La semaine dernière, le premier ministre affirmait en réponse à une question du député LFI Paul Vannier ne rien savoir des violences et des sévices sexuels exercés contre des enfants et des adolescents dans un lycée privé catholique sous contrat de sa ville.

Comme quoi :

1. Il ne faut pas faire le malin quand on est aussi faible politiquement. Il vaut mieux préparer ses réponses aux questions attendues des députés et ne pas crânement venir les mains dans les poches. La modestie était chère à Saint François… ;

2. La société française s’intéresse aux affaires économiques. Mais pas seulement.

Bien sûr, il savait que nous savions qu’il en savait. Alors pourquoi cette désinvolture ?

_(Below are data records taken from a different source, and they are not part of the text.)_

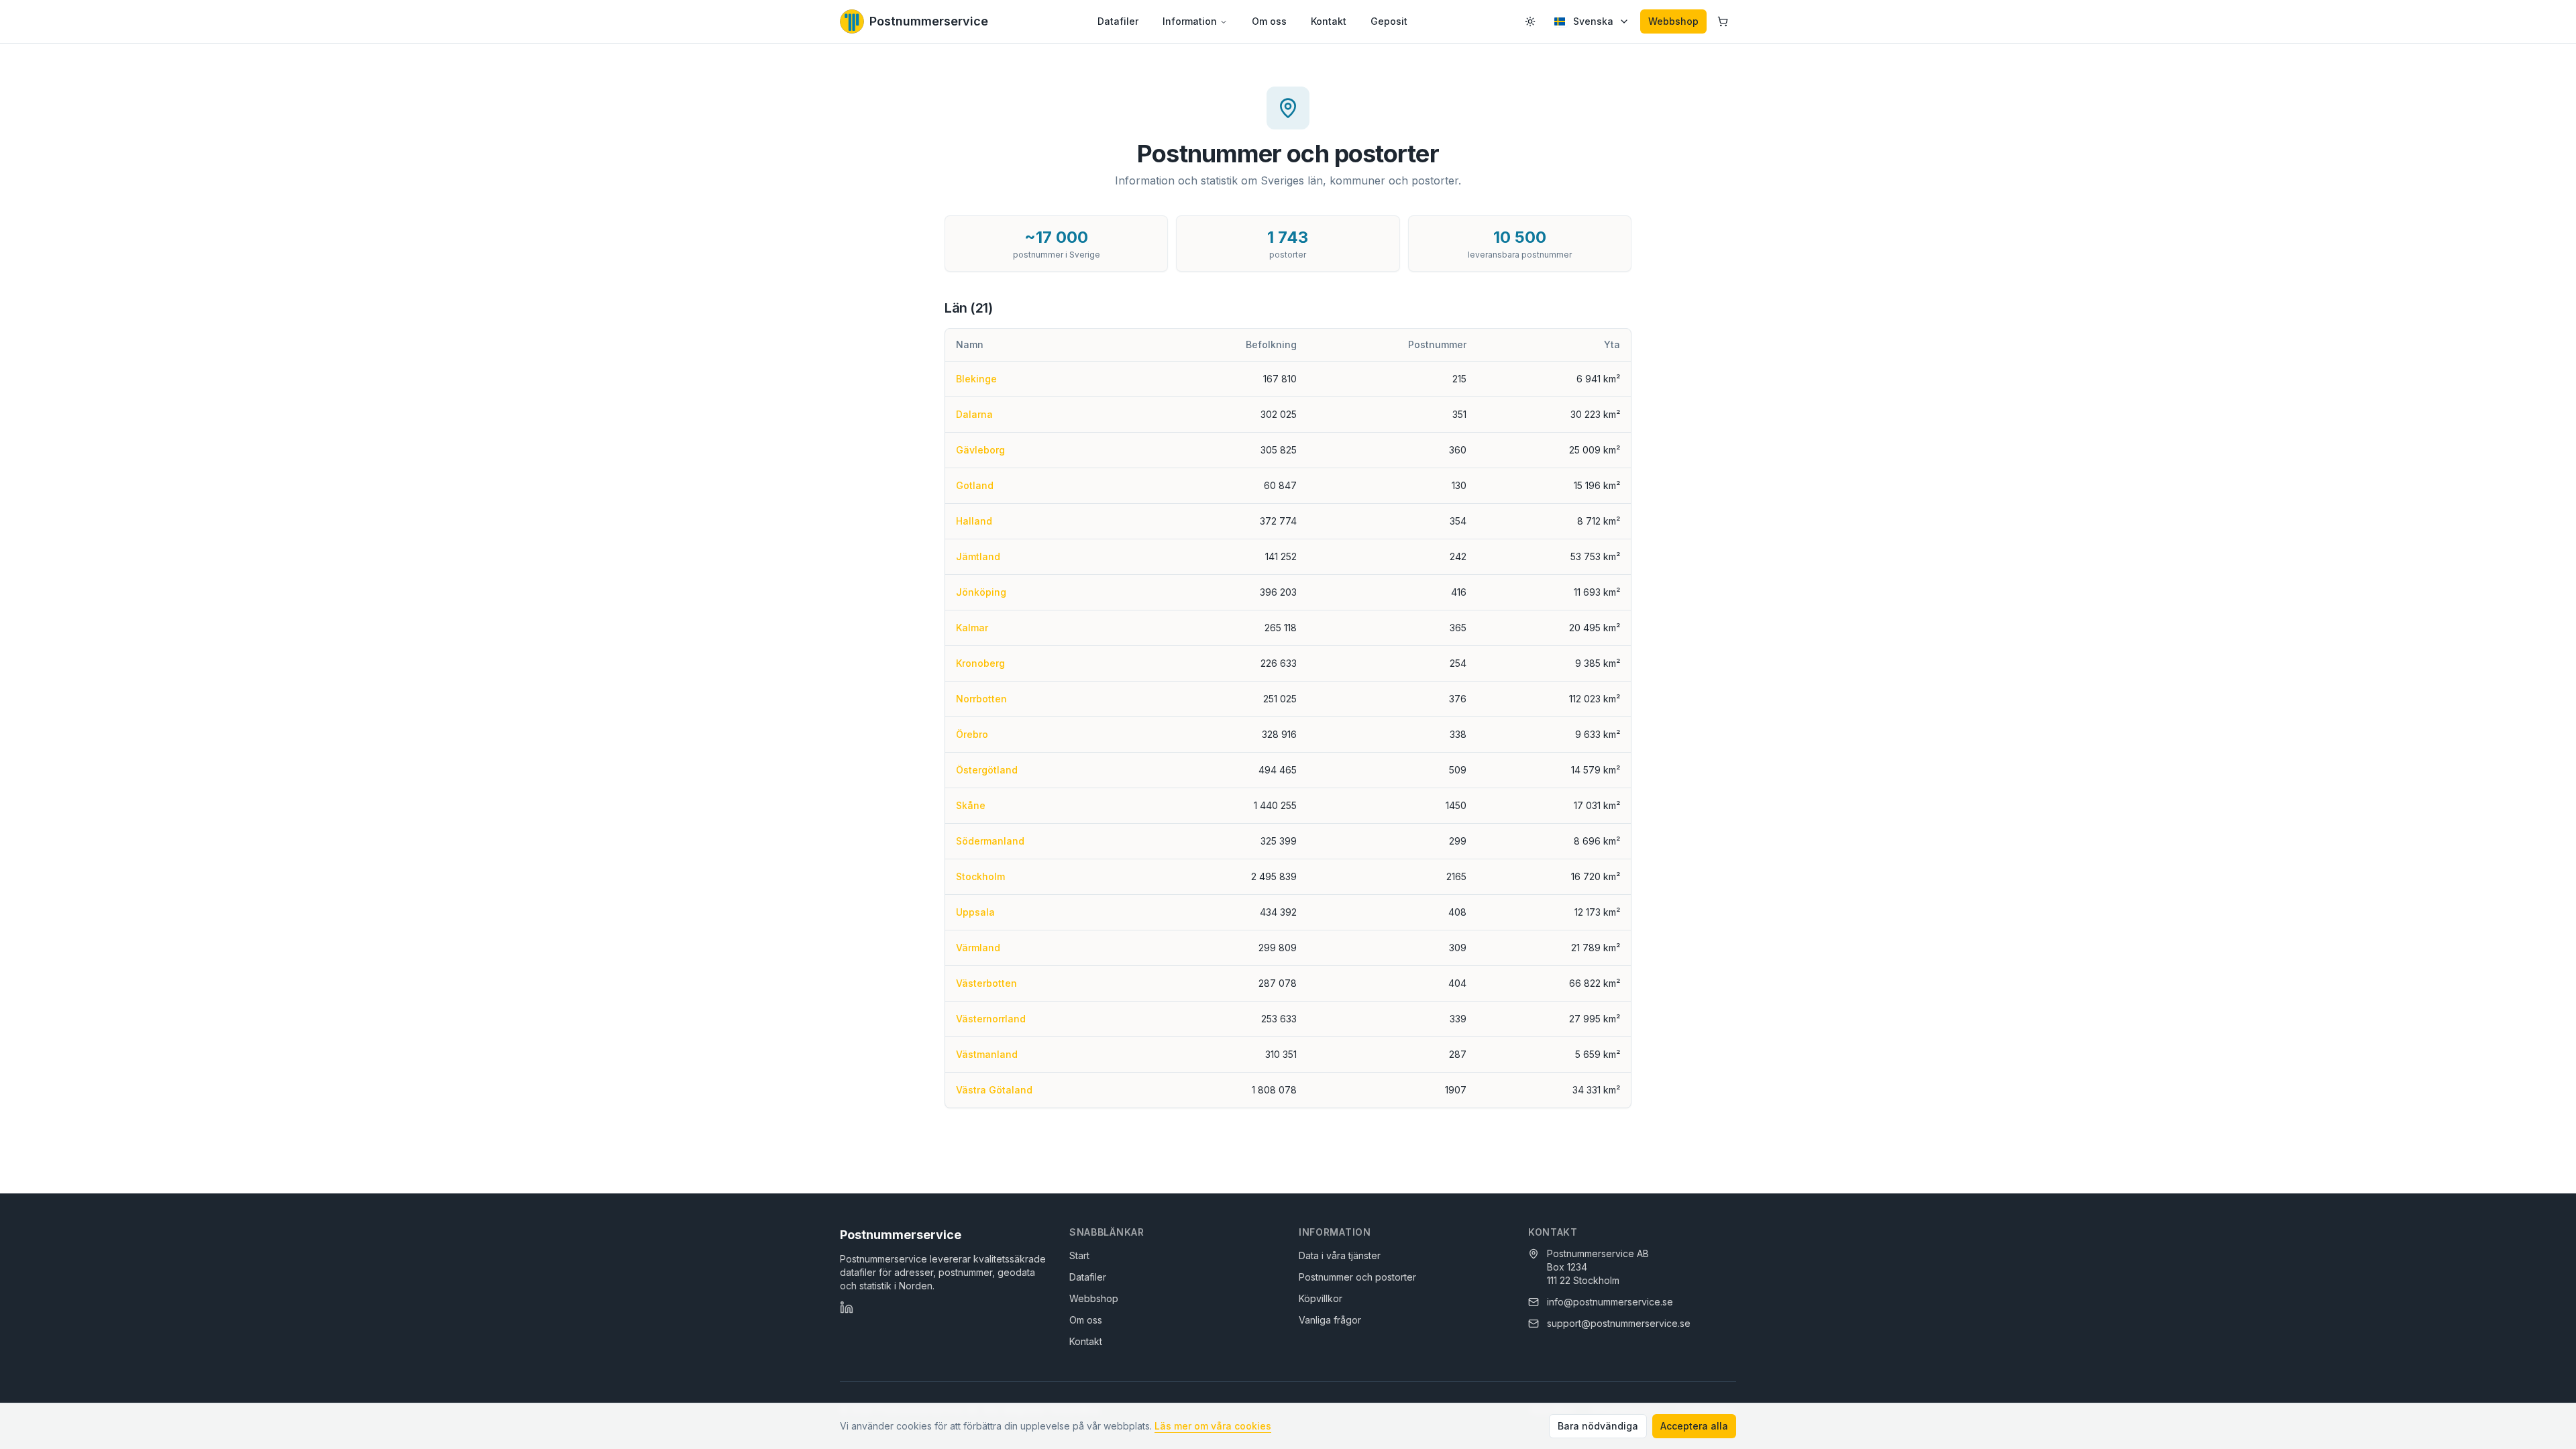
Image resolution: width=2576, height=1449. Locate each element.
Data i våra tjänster (1340, 1255)
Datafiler (1117, 21)
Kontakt (1328, 21)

Le retentissement de ce que l’on appelle « l’affaire Notre-Dame de Bétharram » tient à ce qui apparaît bel et bien comme un mensonge devant la représentation nationale. Comment François Bayrou pouvait-il ne pas savoir, quand des jugements, des articles de presse, des suicides étaient intervenus ? Quand plus de 110 plaintes pour agressions sexuelles ont été déposées ? Quand ses enfants étaient scolarisés dans l’établissement et que sa femme, qui enseignait le catéchisme, assistait à l’enterrement d’un prêtre suicidé après ces accusations de viols ? Quand – étranges mœurs – le juge dit l’avoir informé de soupçons d’agressions sexuelles…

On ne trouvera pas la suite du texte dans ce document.